Tarea 1:
Indica si cada afirmación concuerda con el texto sobre el espíritu positivo y el hombre-masa. Responde sí o no y cita literalmente las palabras del texto que lo deciden.
(a) El autor dedicó un artículo de su blog, titulado «Un espejo inteligente en el que mirarnos», a la obra de Ortega y Gasset.
(b) La cita que empieza «Ésta es la cuestión» procede de las páginas 86-87.
(c) El espíritu positivo vacía al hombre de realidad por una libre elección de este.
Tarea 2: Copia del texto sobre el espíritu positivo y el hombre-masa el fragmento que empieza con las palabras que contienen "En su aplicación" y termina con "sino para esclavizarlo.".

Texto mostrado:
--

En su aplicación práctica no es tanto que “para el espíritu positivo el hombre propiamente dicho no existe”, sino que, si se implanta el espíritu positivo en el hombre, sin duda este deja de existir. El espíritu positivo vacía al hombre de realidad, de verdad, de bien y de belleza, pero no por una libre y propia elección, sino para esclavizarlo.

Por otro lado, cuando se conjuga esa forma de abnegación que implica el sacrificio del propio ser, del yo, y del ejercicio de las funciones mentales superiores, con el acceso a una condición compuesta de soberbia social narcisista, de inmoralidad, ignorancia, fealdad y máxima dependencia, el producto resultante es el que expuso Ortega y Gasset en su obra La rebelión de las masas [iii] y al que dediqué uno de los artículos del presente blog titulado Un espejo inteligente en el que mirarnos.

Para concluir, de él solo expondré dos citas:

«Lo característico del momento es que el alma vulgar, sabiéndose vulgar, tiene el denuedo de afirmar el derecho de la vulgaridad y lo impone dondequiera. […] La masa arrolla todo lo diferente, egregio, individual, calificado y selecto. Quién no sea como todo el mundo, quien no piense como todo el mundo, corre el riesgo de ser eliminado… Ahora “todo el mundo” es solo la masa… Vivimos bajo el brutal imperio de las masas.» (pp. 86-87)

«Ésta es la cuestión: Europa se ha quedado sin moral. No es que el hombre-masa menosprecie una anticuada en beneficio de otra emergente, sino que el centro de su régimen vital consiste precisamente en la aspiración a vivir sin supeditarse a moral ninguna. […] Niego rotundamente que exista hoy en ningún rincón del continente grupo alguno informado por un nuevo ethos que tenga visos de una moral. Cuando se habla de la “nueva”, no se hace sino cometer una inmoralidad más y buscar el medio más cómodo para meter contrabando.» (p. 248)

--

Datos extraídos:
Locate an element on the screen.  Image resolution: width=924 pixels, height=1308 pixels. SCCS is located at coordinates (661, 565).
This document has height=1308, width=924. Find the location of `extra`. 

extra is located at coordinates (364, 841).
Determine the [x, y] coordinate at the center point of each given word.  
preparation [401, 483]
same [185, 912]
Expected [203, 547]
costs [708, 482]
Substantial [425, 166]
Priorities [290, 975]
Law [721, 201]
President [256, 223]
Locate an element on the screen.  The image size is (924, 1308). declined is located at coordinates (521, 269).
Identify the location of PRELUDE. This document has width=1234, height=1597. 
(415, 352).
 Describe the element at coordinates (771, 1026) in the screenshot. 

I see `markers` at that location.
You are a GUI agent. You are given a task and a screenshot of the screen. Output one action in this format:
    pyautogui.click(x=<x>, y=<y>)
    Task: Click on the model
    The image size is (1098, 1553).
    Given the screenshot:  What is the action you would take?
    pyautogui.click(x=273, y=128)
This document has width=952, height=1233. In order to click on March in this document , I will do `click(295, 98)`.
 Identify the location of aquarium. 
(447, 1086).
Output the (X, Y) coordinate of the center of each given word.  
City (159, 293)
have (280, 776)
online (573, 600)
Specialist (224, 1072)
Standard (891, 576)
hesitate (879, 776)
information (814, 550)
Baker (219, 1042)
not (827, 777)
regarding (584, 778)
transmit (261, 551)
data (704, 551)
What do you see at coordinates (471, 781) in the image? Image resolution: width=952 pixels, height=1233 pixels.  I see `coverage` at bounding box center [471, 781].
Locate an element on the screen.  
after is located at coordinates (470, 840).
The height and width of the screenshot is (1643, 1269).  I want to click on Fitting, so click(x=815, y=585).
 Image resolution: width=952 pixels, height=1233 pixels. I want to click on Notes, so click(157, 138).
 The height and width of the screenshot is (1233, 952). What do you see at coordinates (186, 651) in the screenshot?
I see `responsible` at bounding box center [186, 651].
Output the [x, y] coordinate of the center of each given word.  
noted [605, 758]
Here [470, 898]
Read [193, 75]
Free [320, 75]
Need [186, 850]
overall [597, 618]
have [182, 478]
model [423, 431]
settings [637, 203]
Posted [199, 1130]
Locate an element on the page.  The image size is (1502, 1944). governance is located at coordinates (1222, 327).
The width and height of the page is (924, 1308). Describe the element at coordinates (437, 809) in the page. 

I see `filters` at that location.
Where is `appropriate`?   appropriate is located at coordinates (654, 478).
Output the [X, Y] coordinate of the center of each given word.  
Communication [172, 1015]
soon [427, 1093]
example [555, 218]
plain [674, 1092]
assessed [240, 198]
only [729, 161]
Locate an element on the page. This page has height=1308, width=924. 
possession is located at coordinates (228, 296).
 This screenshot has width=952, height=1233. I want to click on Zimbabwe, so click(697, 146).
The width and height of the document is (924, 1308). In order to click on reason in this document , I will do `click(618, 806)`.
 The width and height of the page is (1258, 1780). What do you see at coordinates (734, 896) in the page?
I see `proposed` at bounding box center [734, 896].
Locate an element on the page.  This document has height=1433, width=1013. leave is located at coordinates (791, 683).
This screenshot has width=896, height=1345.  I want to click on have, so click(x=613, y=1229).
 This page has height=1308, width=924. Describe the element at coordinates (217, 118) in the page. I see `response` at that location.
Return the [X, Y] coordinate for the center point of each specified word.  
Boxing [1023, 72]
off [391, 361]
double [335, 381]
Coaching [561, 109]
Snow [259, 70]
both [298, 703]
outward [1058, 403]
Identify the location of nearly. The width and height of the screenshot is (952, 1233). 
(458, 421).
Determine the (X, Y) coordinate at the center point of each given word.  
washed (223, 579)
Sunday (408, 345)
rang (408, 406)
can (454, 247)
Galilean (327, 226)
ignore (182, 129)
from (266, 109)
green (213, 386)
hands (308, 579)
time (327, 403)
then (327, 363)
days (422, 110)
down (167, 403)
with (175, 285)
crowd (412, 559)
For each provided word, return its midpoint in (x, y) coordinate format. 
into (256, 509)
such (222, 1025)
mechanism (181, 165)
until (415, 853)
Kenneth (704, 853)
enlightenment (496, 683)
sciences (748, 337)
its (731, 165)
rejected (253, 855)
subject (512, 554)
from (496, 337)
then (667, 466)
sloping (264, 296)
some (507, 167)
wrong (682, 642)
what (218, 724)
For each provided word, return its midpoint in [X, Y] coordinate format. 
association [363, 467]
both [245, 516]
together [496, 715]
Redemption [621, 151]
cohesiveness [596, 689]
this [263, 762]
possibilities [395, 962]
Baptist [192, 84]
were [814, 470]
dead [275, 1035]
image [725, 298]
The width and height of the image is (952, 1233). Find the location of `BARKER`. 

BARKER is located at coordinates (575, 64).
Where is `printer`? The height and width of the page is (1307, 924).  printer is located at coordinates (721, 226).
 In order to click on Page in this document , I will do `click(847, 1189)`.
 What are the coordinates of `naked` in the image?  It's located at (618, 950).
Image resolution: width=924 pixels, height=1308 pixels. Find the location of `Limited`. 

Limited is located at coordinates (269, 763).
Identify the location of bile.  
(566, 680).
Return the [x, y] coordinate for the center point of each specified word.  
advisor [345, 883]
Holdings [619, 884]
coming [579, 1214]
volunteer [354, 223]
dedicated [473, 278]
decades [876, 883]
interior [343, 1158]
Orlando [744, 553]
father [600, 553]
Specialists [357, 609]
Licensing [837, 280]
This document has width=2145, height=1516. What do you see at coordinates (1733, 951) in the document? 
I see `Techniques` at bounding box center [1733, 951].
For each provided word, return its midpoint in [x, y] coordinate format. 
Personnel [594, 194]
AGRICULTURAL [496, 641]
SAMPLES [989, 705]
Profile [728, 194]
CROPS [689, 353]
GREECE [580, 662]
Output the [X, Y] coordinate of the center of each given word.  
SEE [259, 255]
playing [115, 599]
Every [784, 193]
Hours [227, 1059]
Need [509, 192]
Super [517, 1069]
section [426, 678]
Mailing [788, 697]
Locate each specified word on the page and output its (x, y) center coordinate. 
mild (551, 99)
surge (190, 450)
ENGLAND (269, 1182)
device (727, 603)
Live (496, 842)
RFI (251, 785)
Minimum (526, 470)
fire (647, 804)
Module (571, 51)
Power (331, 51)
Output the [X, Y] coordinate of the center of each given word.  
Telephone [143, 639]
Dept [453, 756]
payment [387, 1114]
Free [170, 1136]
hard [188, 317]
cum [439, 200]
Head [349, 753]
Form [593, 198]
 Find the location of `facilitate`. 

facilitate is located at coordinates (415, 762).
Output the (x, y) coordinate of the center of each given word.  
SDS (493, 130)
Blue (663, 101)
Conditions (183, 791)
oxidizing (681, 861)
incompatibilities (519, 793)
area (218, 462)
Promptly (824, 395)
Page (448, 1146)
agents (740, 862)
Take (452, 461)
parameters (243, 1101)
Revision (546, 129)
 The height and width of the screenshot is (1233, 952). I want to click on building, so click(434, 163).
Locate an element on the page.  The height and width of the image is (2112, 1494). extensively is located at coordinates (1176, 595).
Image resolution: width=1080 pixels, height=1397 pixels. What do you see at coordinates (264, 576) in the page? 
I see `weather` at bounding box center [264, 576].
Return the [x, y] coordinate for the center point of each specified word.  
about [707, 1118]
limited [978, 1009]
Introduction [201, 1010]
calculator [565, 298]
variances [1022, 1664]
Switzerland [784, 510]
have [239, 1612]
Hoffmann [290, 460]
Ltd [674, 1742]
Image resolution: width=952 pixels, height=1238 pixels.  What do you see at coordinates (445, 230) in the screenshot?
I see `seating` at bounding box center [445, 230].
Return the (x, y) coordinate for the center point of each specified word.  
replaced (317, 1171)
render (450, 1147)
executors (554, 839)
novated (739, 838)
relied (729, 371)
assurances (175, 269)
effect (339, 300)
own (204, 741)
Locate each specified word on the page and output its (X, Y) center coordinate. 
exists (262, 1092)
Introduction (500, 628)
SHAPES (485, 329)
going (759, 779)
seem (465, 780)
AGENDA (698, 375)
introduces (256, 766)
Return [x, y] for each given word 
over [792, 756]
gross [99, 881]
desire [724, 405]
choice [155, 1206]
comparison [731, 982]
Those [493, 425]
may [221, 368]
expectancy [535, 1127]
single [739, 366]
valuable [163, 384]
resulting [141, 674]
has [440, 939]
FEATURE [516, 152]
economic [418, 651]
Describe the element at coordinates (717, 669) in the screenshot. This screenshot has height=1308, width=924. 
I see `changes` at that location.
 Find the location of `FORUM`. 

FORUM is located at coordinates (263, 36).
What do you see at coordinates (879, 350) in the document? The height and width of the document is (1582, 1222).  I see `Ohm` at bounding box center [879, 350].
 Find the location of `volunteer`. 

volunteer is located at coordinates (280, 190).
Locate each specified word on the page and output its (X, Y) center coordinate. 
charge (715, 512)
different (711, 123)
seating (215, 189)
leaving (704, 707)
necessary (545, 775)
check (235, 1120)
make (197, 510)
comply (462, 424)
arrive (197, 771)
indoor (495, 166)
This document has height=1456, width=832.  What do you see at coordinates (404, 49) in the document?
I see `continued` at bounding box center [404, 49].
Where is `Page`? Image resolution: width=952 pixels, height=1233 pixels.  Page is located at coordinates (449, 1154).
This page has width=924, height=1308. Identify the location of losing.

--

Respuesta 1:
(a) Sí: «al que dediqué uno de los artículos del presente blog titulado Un espejo inteligente en el que mirarnos».
(b) No: «(p. 248)».
(c) No: «pero no por una libre y propia elección, sino para esclavizarlo».

Respuesta 2:
En su aplicación práctica no es tanto que “para el espíritu positivo el hombre propiamente dicho no existe”, sino que, si se implanta el espíritu positivo en el hombre, sin duda este deja de existir. El espíritu positivo vacía al hombre de realidad, de verdad, de bien y de belleza, pero no por una libre y propia elección, sino para esclavizarlo.